Uranium Mining

Skyrocketing prices of uranium have led to increasing interest in uranium mining. Wyoming is estimated to have some of the largest uranium deposits in the world, and mining projects are currently planned for Crook, Weston, and Campbell Counties in Northeast Wyoming and Sweetwater and Fremont Counties in Southwest Wyoming. All of these new projects plan to use in-situ mining methods. According to the Nuclear Regulatory Commission (NRC), in situ uranium mining uses "a leaching solution to extract uranium from underground ore bodies in place (in other words, in situ). The leaching agent, which contains an oxidant such as oxygen with sodium carbonate, is injected through wells into the ore body in a confined aquifer to dissolve the uranium. This solution is then pumped via other wells to the surface for processing."

In-situ mining raises significant questions about the impacts of such activities on surface and ground water quality and quantity, public health, and residential and ranch property values. To minimize these impacts, Powder River believes no in-situ mining, milling or storage should be permitted near home sites or where such activities would threaten to contaminate aquifers.
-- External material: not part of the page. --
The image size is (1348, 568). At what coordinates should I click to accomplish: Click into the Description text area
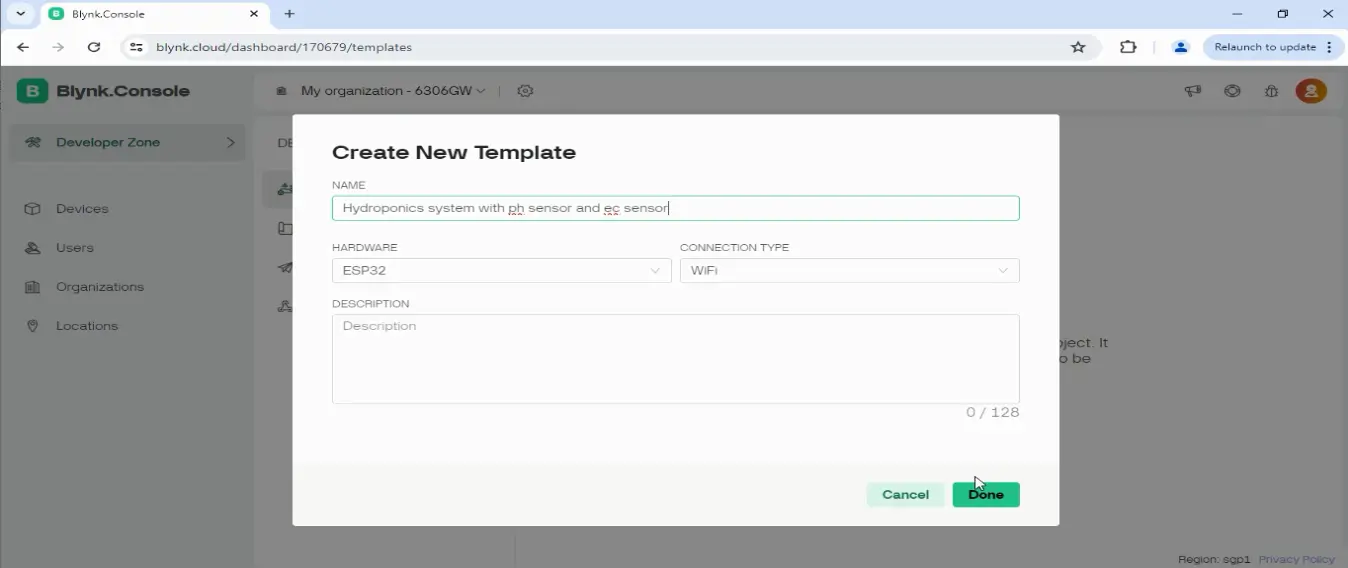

Additionally, we believe that mining operators should be required to post sufficient bonds to guarantee the cleanup and restoration of areas affected by their activities.

For upcoming projects located within the Powder River Basin, we will be involved in all aspects of the regulatory process, including providing written comments and public testimony to ensure that uranium projects will be safe and environmentally responsible.